*Objet de la tâche:*
D'après le texte sur les gaz de protection pour le soudage MIG de l'aluminium, pour quelle raison ces gaz doivent-ils être chimiquement inertes ?

*Texte à lire:*
Les gaz de protection dopés pour le soudage MIG de l'aluminium
On utilise principalement de l'argon pour le soudage MIG de l'aluminium et des alliages d'aluminium. Pour les plaques plus épaisses, qui nécessitent un apport de chaleur suffisant en raison de leur vitesse de refroidissement plus élevée, on recommande un mélange argon-hélium. Les gaz de protection doivent être chimiquement inertes en raison de la forte affinité de l'aluminium et de ses alliages avec l'oxygène.
Soudage MIG à l'argon
Le soudage MIG avec de l'argon comme gaz de protection présente une pénétration caractéristique en forme de 'doigt' étroit au milieu de la soudure. Il s'agit d'une conséquence du transfert de matière du fil de soudure qui est concentré au centre de l'arc et du gradient de température élevé à l'extérieur de l'arc.
Dans des conditions défavorables, cette pénétration en forme de doigt peut entraîner des porosités et/ou des manques de liaison, ainsi que des fissures à chaud. Les porosités (inclusions de gaz) peuvent se produire dans le bas du doigt, car le métal de soudage liquide se solidifie rapidement à cet endroit, rendant le dégazage difficile. Les manques de liaison peuvent résulter d'un chevauchement incorrect des 'doigts' lors d'un soudage en angle et donc d'un mauvais positionnement de la torche de soudage. La chute rapide de la température sur le côté de la colonne d'arc, qui est caractéristique de l'argon, fait en sorte que la pénétration sur les côtés est faible.

Ajout d'hélium
Pour un même courant de soudage et une même longueur d'arc, la tension d'arc avec l'hélium est plus élevée qu'avec l'argon, si bien que l'apport de chaleur est plus important. La conductivité thermique plus élevée de l'hélium provoque une constriction de la colonne d'arc, de sorte que la tension d'arc est considérablement plus élevée que celle de l'argon. Dans les mélanges argon-hélium, l'augmentation de la tension d'arc permet d'obtenir un bain de soudure plus fluide et plus plat, avec moins de risques de porosités grâce à un meilleur dégazage. Le profil de pénétration est également plus large et moins en forme de doigt qu'avec l'argon. La pénétration augmente également vers les côtés en raison d'une zone plus large où le gaz de protection est à haute température.

*Documents fournis:*
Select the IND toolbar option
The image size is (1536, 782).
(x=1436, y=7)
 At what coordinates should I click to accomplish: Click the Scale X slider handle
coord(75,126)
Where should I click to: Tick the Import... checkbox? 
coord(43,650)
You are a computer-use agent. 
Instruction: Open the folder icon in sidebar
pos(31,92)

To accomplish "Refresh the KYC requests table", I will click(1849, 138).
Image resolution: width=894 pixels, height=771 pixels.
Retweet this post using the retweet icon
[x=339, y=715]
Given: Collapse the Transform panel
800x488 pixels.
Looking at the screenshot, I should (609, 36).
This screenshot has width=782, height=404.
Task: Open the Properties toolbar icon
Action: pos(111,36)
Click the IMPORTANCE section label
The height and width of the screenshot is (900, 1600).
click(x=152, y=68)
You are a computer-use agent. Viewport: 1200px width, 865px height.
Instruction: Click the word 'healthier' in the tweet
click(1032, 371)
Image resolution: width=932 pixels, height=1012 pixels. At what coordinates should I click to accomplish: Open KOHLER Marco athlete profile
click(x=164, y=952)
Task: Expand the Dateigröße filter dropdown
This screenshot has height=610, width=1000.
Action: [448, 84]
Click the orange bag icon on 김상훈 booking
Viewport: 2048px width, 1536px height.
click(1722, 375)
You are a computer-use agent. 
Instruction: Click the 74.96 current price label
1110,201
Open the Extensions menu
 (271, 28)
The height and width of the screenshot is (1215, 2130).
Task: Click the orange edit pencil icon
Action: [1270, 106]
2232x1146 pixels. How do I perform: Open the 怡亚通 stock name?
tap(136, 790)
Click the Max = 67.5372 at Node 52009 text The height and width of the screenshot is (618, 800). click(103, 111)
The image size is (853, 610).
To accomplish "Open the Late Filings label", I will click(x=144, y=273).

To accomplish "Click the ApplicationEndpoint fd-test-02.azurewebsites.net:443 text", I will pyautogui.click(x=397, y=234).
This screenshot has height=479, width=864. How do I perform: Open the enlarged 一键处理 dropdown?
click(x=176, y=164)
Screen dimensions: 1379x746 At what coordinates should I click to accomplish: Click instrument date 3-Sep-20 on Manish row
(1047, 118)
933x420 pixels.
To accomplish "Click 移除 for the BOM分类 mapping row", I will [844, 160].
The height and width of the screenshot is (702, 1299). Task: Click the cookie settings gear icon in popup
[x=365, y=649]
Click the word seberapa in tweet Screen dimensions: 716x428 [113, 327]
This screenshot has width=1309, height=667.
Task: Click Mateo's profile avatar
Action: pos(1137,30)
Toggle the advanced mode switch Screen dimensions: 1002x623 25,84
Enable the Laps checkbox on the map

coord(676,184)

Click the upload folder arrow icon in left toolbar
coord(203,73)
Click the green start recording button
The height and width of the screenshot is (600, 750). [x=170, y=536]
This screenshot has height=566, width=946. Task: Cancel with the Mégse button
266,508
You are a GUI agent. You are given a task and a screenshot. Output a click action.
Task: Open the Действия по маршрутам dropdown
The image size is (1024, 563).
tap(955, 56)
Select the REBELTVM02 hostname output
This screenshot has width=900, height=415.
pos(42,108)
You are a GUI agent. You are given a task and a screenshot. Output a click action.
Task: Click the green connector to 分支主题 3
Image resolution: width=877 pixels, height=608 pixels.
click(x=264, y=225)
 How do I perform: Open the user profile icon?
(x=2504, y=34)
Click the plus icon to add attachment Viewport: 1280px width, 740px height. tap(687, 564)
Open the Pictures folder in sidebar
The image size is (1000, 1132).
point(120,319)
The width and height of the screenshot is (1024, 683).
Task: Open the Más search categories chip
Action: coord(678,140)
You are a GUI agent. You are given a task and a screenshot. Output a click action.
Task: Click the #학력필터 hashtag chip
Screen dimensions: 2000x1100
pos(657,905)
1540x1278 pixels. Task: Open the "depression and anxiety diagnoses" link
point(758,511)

*Réponse attendue:*
En raison de la forte affinité de l'aluminium et de ses alliages avec l'oxygène.